Work instructions ::
Which lines of the material below contain the string "beside"? List each of them in full.

Records to use ::
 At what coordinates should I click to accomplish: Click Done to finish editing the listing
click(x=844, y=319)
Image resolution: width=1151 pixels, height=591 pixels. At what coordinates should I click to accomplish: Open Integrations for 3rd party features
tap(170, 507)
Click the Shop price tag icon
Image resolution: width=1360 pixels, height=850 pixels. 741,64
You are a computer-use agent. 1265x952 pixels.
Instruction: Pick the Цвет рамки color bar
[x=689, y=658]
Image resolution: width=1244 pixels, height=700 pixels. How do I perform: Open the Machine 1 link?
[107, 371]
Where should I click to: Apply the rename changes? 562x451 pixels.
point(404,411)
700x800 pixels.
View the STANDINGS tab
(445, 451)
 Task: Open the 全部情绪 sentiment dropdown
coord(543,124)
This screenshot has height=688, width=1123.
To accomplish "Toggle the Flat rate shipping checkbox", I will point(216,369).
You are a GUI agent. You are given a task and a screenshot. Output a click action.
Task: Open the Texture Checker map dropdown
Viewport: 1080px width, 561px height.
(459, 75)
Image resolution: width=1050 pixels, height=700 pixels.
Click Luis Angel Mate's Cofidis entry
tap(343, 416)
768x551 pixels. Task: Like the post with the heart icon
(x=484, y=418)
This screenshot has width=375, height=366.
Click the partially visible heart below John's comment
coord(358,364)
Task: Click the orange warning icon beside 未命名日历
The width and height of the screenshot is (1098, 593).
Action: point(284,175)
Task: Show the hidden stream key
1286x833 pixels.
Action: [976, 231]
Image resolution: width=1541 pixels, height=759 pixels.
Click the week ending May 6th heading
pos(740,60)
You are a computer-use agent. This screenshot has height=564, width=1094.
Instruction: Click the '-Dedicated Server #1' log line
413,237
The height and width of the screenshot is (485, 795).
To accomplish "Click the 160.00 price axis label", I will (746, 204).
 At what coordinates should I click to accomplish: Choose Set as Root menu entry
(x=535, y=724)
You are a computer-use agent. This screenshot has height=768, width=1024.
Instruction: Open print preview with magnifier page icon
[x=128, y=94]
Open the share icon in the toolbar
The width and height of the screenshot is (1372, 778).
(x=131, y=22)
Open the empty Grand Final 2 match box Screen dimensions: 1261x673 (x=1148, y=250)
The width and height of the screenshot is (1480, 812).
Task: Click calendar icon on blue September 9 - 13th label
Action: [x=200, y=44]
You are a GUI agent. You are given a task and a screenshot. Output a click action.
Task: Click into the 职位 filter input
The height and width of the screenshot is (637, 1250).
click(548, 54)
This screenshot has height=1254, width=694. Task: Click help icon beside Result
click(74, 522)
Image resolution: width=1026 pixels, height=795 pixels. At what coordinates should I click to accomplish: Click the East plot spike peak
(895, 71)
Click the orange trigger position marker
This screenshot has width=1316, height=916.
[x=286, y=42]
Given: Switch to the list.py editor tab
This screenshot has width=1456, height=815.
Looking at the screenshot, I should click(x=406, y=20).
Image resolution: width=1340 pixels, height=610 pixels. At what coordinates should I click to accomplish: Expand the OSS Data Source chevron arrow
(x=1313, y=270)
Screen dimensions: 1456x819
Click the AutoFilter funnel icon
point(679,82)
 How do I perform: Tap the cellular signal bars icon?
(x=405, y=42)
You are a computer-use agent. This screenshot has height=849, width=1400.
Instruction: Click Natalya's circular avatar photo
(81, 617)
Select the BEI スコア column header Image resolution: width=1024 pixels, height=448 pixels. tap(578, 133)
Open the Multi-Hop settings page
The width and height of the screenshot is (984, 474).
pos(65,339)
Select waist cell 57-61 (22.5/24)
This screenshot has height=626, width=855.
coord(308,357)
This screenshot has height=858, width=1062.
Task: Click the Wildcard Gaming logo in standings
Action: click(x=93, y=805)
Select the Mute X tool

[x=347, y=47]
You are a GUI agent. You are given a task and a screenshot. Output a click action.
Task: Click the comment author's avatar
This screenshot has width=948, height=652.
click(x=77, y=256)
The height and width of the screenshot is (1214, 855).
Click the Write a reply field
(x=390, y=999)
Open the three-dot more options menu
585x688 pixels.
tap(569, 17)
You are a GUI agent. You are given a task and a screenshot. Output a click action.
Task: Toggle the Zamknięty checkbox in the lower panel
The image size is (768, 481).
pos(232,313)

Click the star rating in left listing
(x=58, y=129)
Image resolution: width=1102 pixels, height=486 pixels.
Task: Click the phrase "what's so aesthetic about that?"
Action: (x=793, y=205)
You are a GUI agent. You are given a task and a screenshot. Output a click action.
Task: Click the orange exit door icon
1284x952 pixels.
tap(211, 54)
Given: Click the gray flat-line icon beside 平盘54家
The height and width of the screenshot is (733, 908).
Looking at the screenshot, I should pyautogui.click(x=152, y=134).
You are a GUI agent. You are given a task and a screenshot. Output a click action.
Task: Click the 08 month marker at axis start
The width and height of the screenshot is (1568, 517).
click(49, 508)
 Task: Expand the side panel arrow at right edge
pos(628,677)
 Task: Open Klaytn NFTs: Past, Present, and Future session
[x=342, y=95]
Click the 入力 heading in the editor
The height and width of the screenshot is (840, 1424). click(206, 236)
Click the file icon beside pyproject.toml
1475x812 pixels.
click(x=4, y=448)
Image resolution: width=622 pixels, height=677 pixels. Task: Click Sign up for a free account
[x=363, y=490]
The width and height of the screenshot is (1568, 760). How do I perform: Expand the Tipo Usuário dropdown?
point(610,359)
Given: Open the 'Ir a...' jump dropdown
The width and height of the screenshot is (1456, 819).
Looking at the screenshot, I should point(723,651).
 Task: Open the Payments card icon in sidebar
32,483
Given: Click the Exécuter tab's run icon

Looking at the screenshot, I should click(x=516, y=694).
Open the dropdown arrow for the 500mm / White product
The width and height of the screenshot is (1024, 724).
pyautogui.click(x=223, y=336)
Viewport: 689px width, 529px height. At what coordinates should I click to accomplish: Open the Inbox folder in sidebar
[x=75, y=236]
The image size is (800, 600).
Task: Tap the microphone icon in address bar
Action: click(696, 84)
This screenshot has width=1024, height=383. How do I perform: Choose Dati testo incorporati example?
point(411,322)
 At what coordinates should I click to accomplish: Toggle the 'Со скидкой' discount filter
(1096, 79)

Complete response ::
Task: Click the orange warning icon beside 未命名日历
This screenshot has height=1254, width=694. Task: Click help icon beside Result
Given: Click the gray flat-line icon beside 平盘54家
Click the file icon beside pyproject.toml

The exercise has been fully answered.